INFORMATION PROVIDED:
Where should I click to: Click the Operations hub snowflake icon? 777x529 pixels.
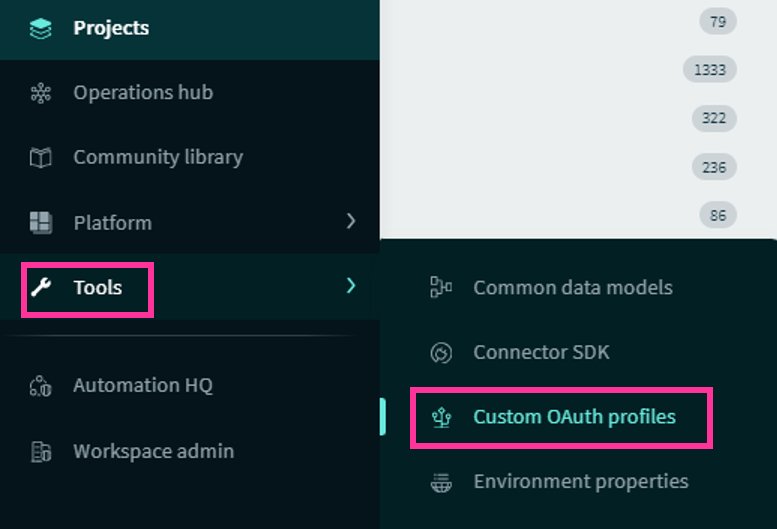pos(41,93)
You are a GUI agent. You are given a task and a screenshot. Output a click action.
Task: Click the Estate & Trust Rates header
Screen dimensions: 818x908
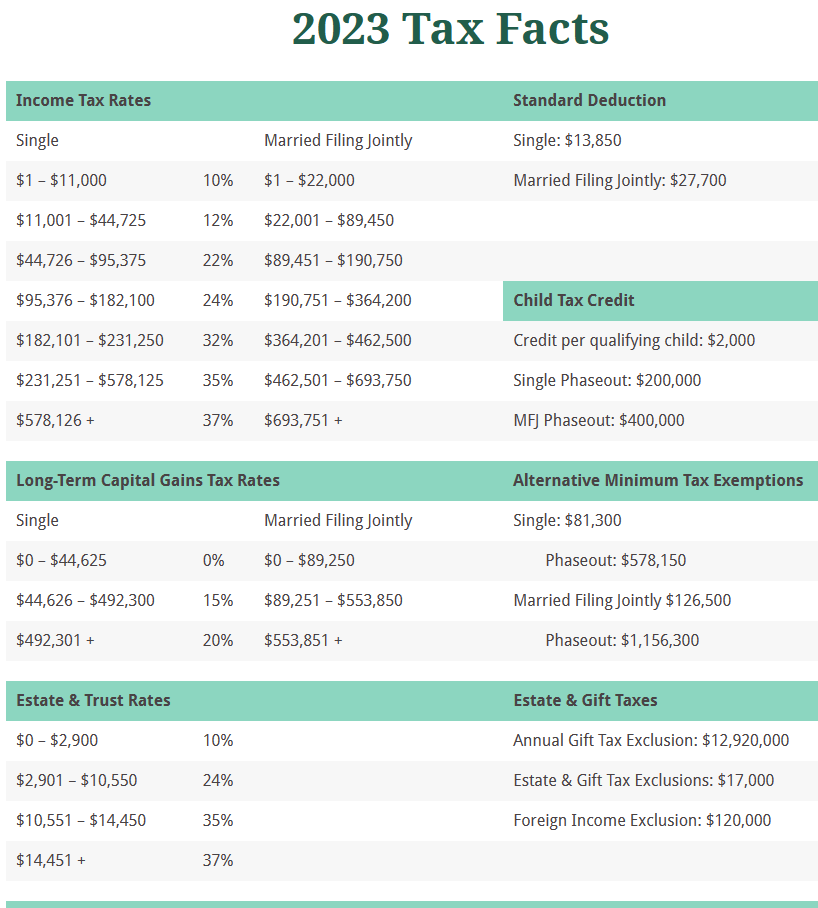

EXERCISE: Once the pictures are removed, print all the remaining data exactly as it stands.

ANSWER BELOW:
Where should I click to: Click the Operations hub snowflake icon? 777x529 pixels.
pos(41,93)
You are a GUI agent. You are given a task and a screenshot. Output a click action.
Task: Click the Estate & Trust Rates header
Screen dimensions: 818x908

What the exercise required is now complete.